David didn’t speak. He knelt down, picking up the shattered lenses tenderly, his face made grief-stricken by the bewildered expression of his denuded and abandoned eyes. The others stood by motionless: sympathetic sentinels at this funeral.

“David,” Patty asked gently. “Do you have another pair?”

He didn’t look up. “No,” he said. “These are my spares. I didn’t get the others fixed.” Now he peered at Patty like she was a ghostly figure. “Thought about it this week. Was going to. But I didn’t.”

For a moment they silently contemplated the tragic nature of this oversight. “How blind are you?” Tony said at last.

David stood. He put the glasses down on a counter. “I’ll be able to find the food on my plate,” he said bravely. “Come,” he said, “let me introduce you.” And he walked toward the living area ahead of them, his feet moving tentatively, an expert on a tightrope, his eyes desperately focused on finding each safe step, while his body pretended grace and ease.

Rounder and his wife were at the other end of the loft, standing side by side looking at the complex of elegant shelving David’s brother had built around the industrial elevator shaft. Rounder’s wife, Cathy, was tall, almost six feet, and blond, with the same big-boned, ruddy-cheeked heartiness as Rounder. Indeed, she was a beautiful female version of him. She had recently given birth to their second child, but she had also, making her seem even more awesome to Betty and Patty, gotten her doctorate in economics. Columbia University, as well as NYU, had offered her positions of some kind (details were unknown) when her husband was made editor in chief and they had had to move from Atlanta, forcing her to give up her teaching job. But, in a remarkably unchic gesture, she declined the offers, saying that she wanted to devote her time to her children, especially while her husband would be absorbed in getting a feel for
Newstime.

Chico was slumped on one of David’s huge couches, staring at the enormous abstract painting (it was six feet long and four feet high) of a sharply defined bright yellow semicircle. He regarded it suspiciously, as if he suspected it of picking his pocket, or, at least, of impertinence. His wife, Louise, looked half his size, though she was really only a foot smaller, with a shock of short black frizzy hair and a thin eager body, always alert, back straight, eyes forward, like a hungry little bird. She, too, had a successful career in journalism, holding the number-two features-editor job at
Town
magazine. Louise sat on the edge of the couch, also regarding the abstract painting, but with a lively look, almost as if it were talking to her wittily.

While David introduced Chico and Louise, Rounder and Cathy moved from the shelving toward the living area. The moment greetings were done with, Cathy said to David, “Your brother designed all this?”

“And built it,” David said. He squinted at her briefly. “He got this place while he was trying to make it as a designer. He’d get some money together and then finish a section. Go back to work. And so on.”
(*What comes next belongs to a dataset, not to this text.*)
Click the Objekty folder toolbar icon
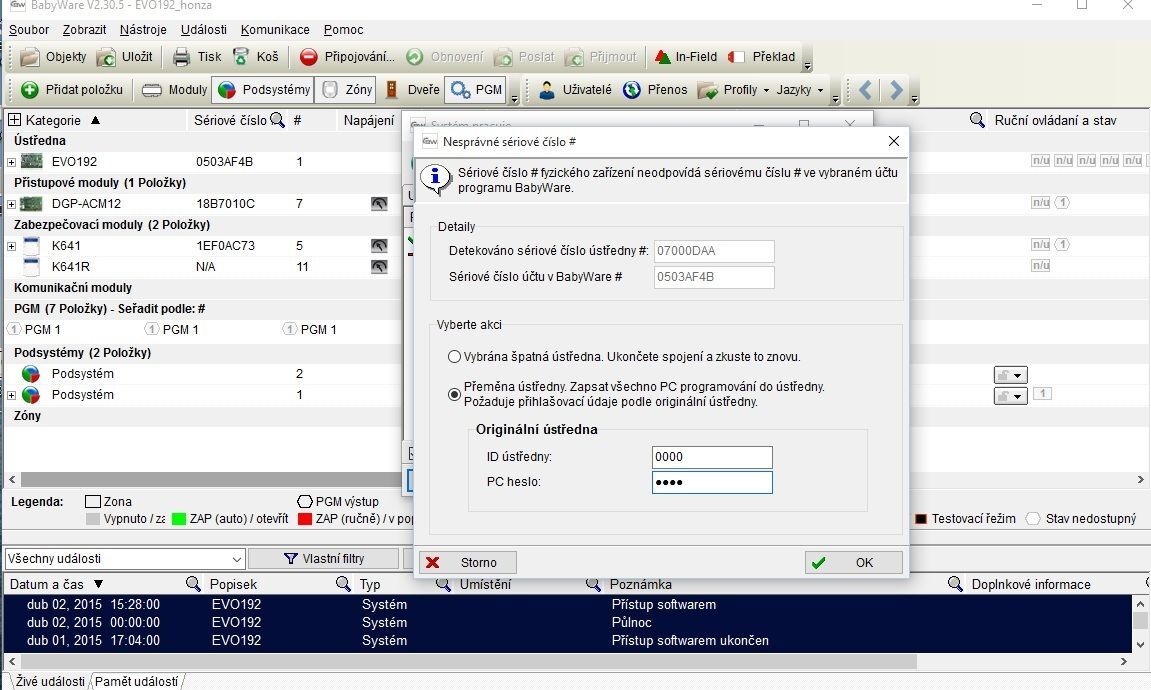Viewport: 1151px width, 690px height. 31,57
“It’s beautiful,” Cathy said. She looked at Rounder. “We should talk to him about our new place.”

“If we stay,” Rounder said.

This led to a tedious discussion of New York real estate. David mostly listened. He felt silenced by his blindness. A headache came on rather quickly because of the strain of squinting at each speaker. Realizing this, David stopped looking and merely absorbed the voices: Rounder, self-absorbed, wading in with attitudes toward New York neighborhoods that he obviously only dimly understood; his wife, nervously joshing about “dangerous” areas like a smalltown girl; Chico, pretending he didn’t care at all about the status, elegance, or comfort of his apartment (David knew that, in fact, Chico had crippled himself with a huge mortgage in order to live on Central Park West just a few years ago); Betty, dogmatically saying that only Beekman Place and Sutton Place were truly acceptable, safe, and civilized areas, an attitude that only a rich girl like Betty could afford, but which she expressed rather as if it were a matter of taste, not money; Tony, elaborately explaining to Rounder the history of various reclaimed neighborhoods, such as SoHo, Chelsea, the Upper West Side, the Village (Tony’s observations were obvious, the stuff of
Town
magazine pieces and yet Tony said them as if they were brilliant, and Rounder actually listened as if he thought so too); meanwhile, Louise, the features editor of
Town,
smiled cheerfully at everyone but said nothing. And Patty? She told a horribly embarrassing story about being thrown out of her apartment because of all the crazy men she had been dating, and kidding that what made her relationship with David terribly important was that it rescued her from the New York roach-go-round of closet-size apartments at exorbitant rents.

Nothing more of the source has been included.